All lines holding the string "agent" should be copied from the data below.

Provided information >>

┌──

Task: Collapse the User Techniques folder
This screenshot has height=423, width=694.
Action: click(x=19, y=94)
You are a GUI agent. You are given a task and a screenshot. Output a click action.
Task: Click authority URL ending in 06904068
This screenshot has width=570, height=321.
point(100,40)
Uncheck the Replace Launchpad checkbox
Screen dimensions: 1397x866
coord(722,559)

└──
┌──

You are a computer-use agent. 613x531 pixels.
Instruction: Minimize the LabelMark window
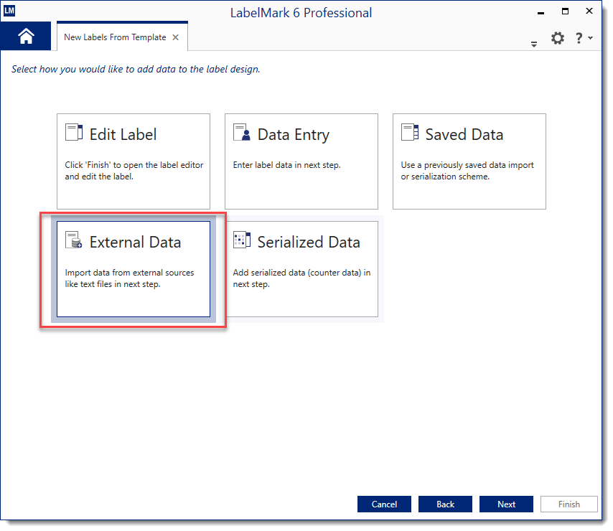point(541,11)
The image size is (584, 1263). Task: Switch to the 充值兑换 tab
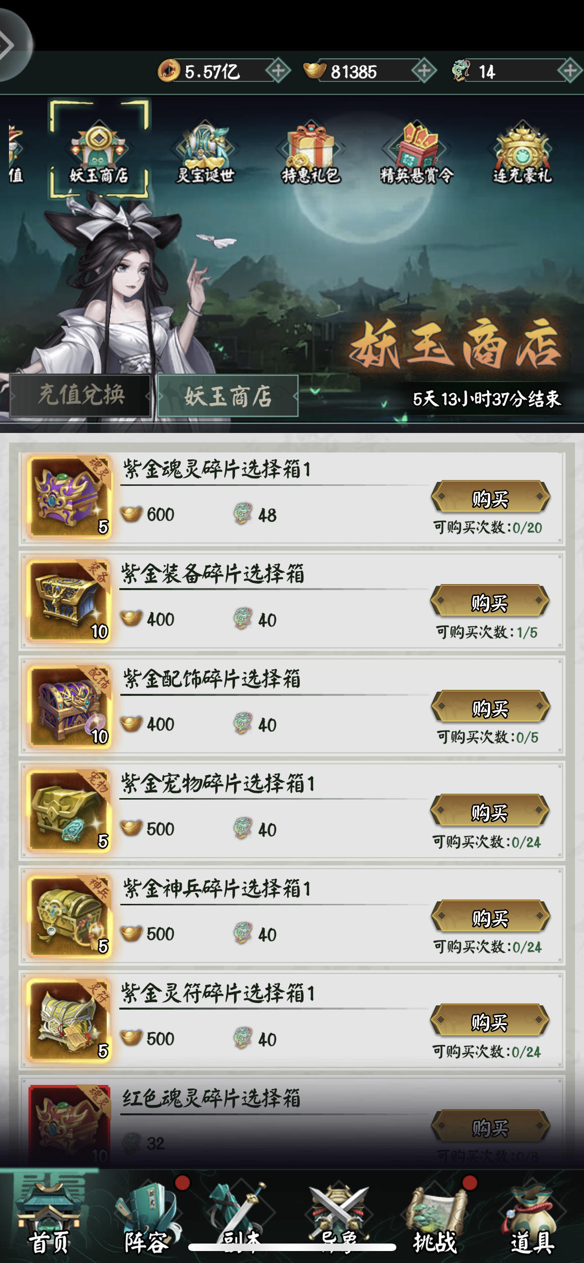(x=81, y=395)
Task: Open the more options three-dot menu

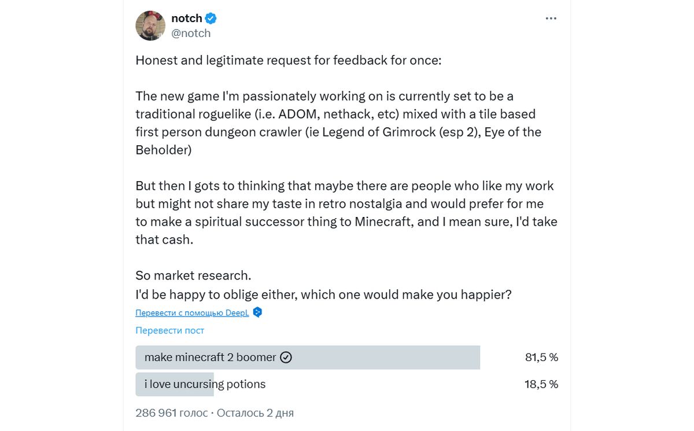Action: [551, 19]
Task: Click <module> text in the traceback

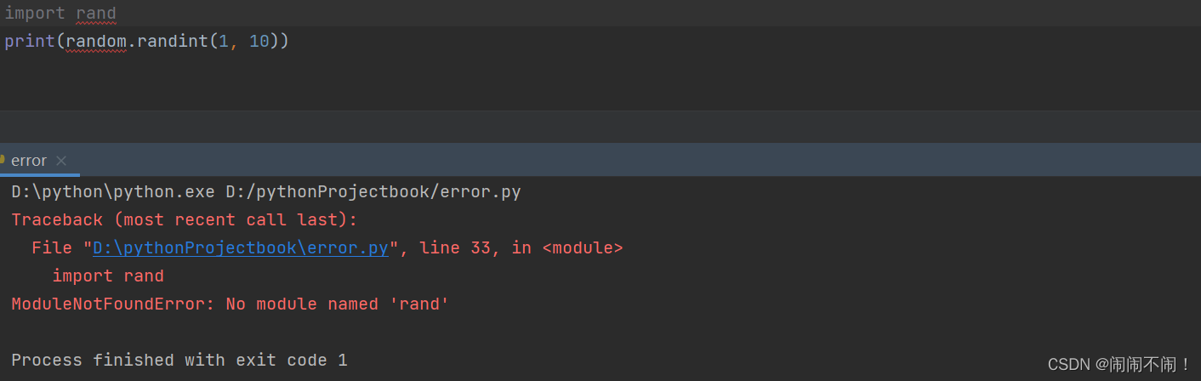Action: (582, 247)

└──
┌──

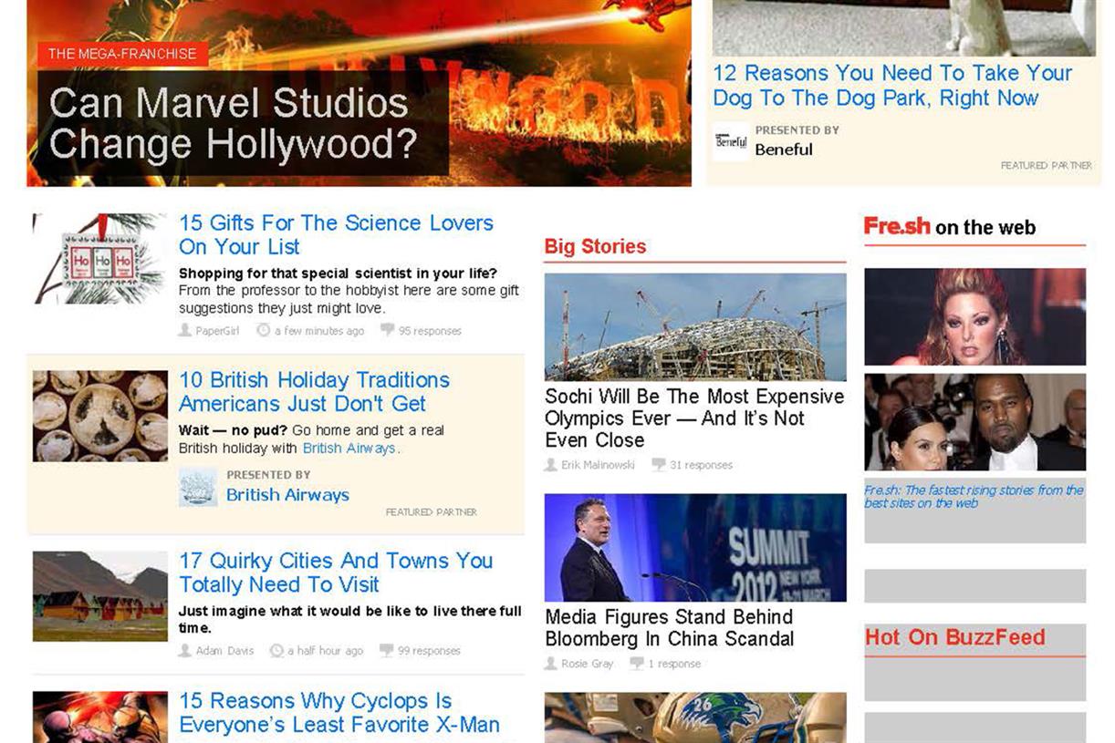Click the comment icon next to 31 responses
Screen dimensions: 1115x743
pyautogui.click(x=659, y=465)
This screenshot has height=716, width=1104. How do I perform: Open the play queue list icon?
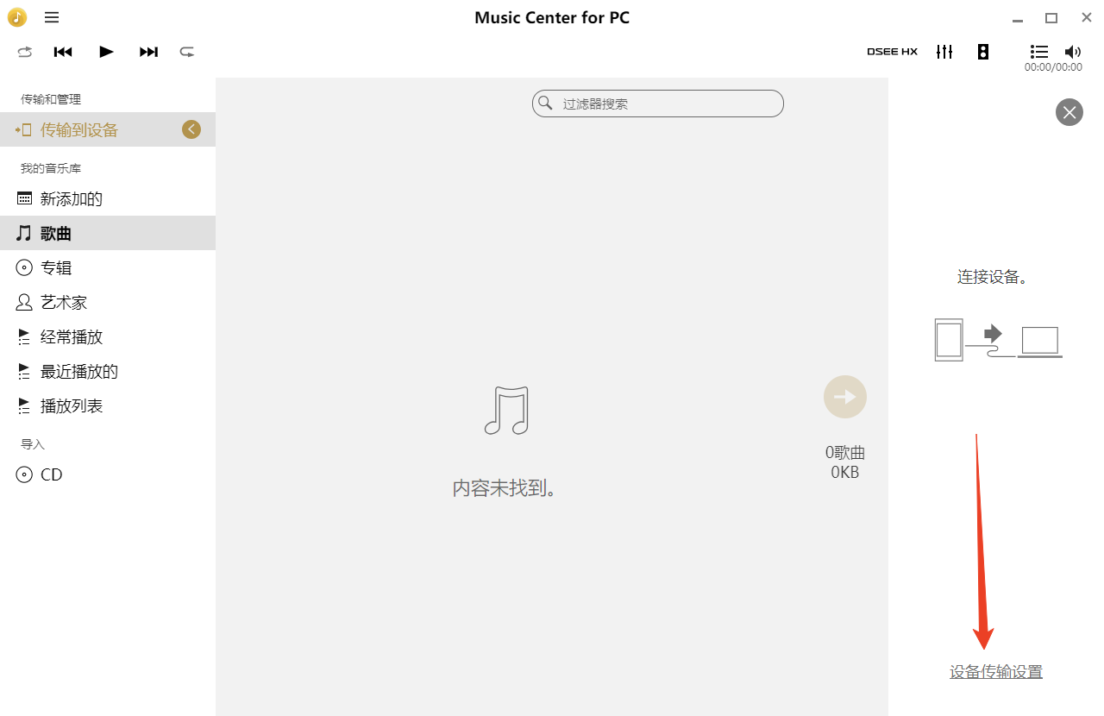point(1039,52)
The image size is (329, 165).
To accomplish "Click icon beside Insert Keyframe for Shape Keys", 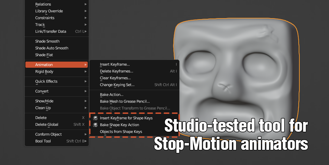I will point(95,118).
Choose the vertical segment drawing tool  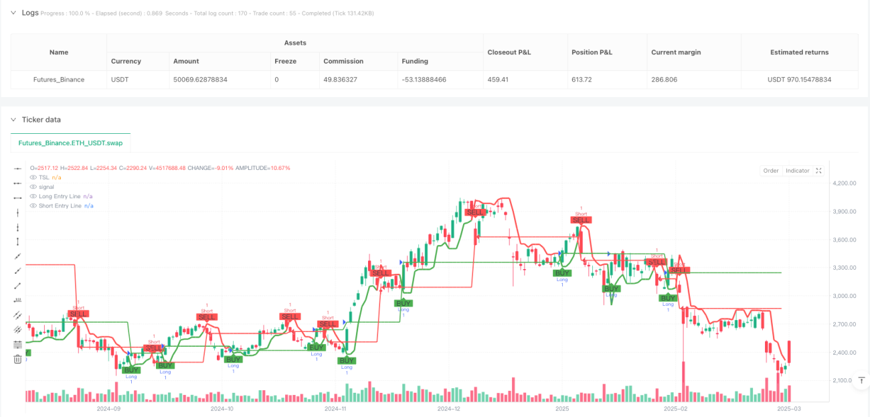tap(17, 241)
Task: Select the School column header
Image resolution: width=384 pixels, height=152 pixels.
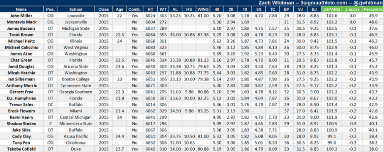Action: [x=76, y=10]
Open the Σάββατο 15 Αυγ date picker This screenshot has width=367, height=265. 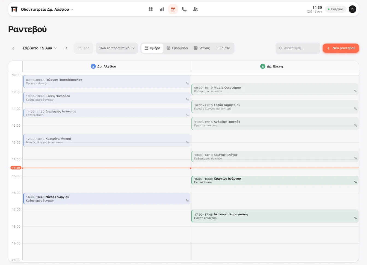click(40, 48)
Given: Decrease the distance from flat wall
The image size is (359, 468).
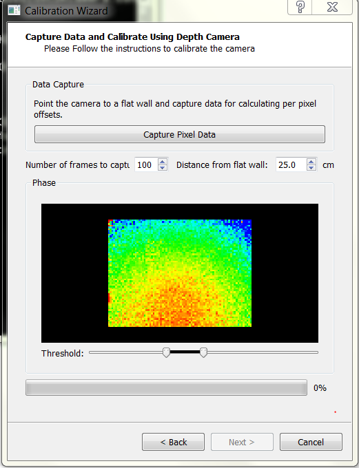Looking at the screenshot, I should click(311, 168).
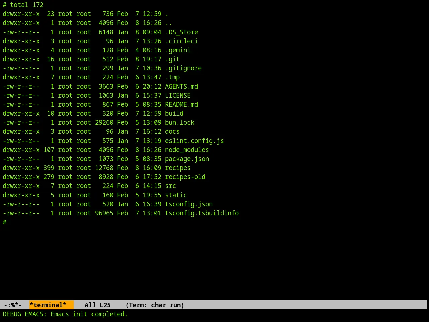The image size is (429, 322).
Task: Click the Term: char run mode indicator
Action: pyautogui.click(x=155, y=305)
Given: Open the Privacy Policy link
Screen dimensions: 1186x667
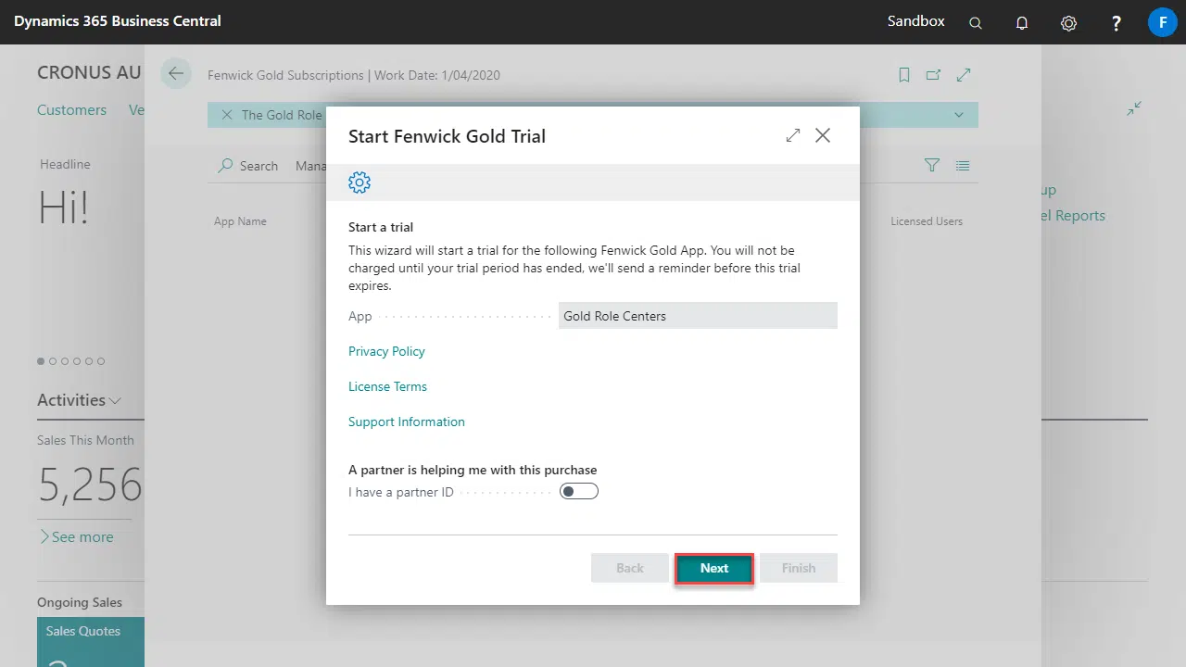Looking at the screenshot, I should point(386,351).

└──

Task response >>
You are a GUI agent. You are given a task and a screenshot. Output a click action.
You are a computer-use agent. 613x531 pixels.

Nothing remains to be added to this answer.